The answer should match the entries below word for word, minus their pictures.

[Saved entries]
:::
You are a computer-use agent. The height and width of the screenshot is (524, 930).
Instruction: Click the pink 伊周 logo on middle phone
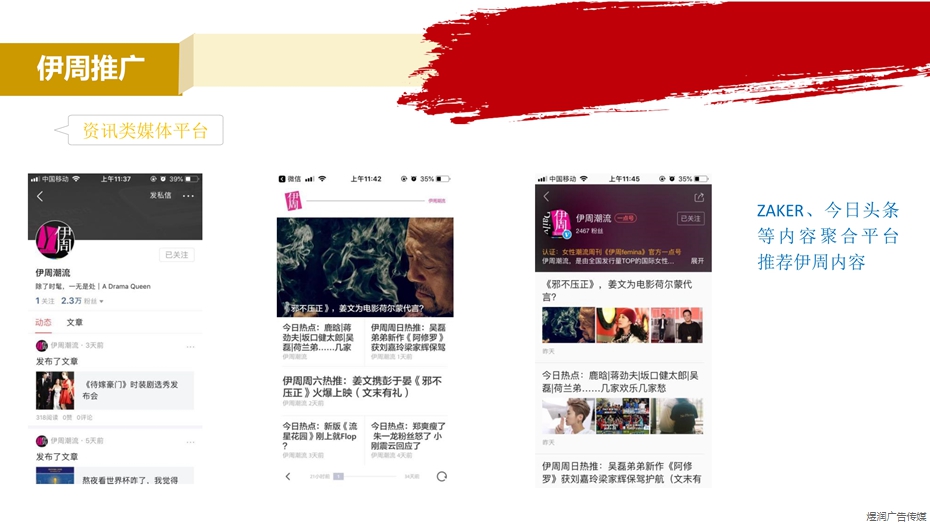(x=293, y=200)
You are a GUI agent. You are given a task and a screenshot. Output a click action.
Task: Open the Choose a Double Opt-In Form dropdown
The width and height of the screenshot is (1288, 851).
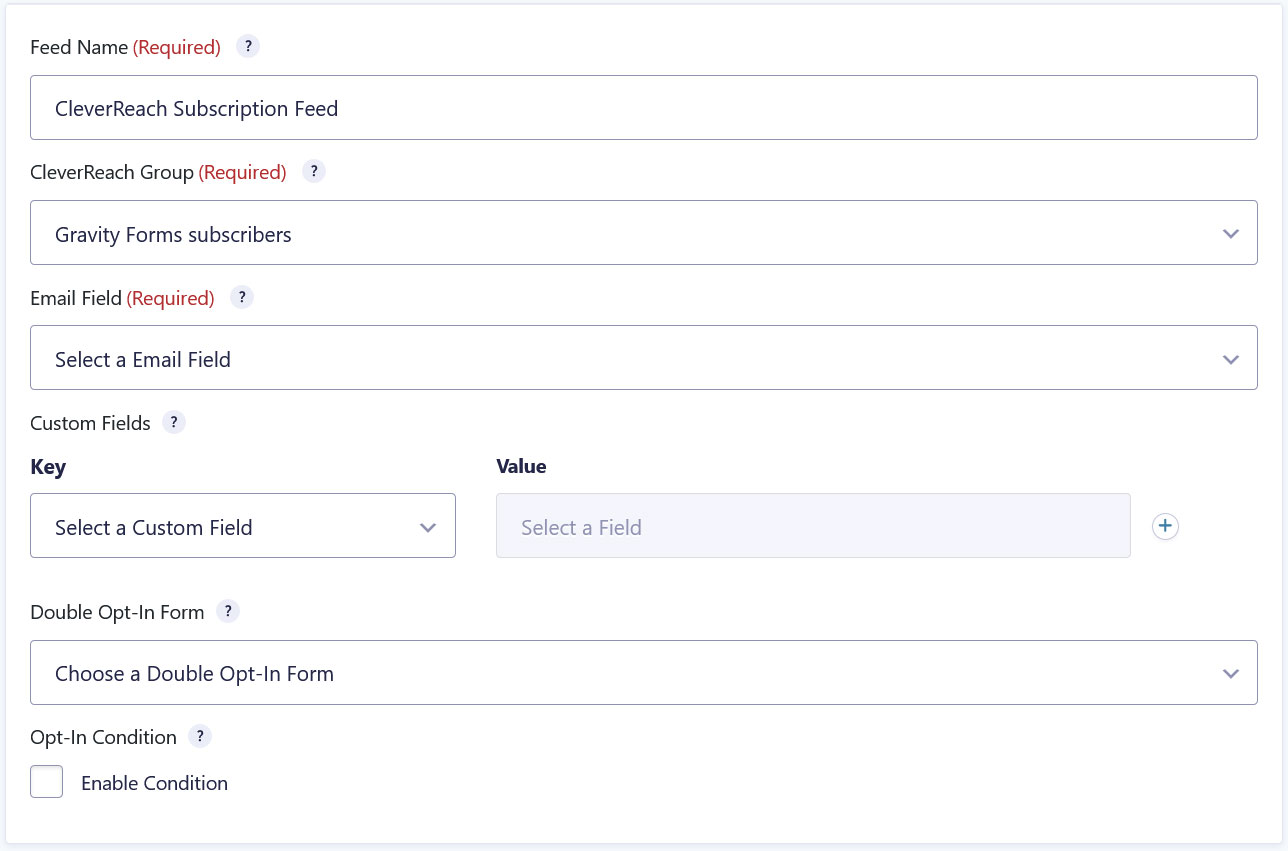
:::
Exercise response.
You are a computer-use agent. The height and width of the screenshot is (524, 930).
Instruction: Click the pink 伊周 logo on middle phone
(x=293, y=200)
You are a GUI agent. You are given a task and a screenshot. Output a click action.
Task: Open the Choose a Double Opt-In Form dropdown
The width and height of the screenshot is (1288, 851).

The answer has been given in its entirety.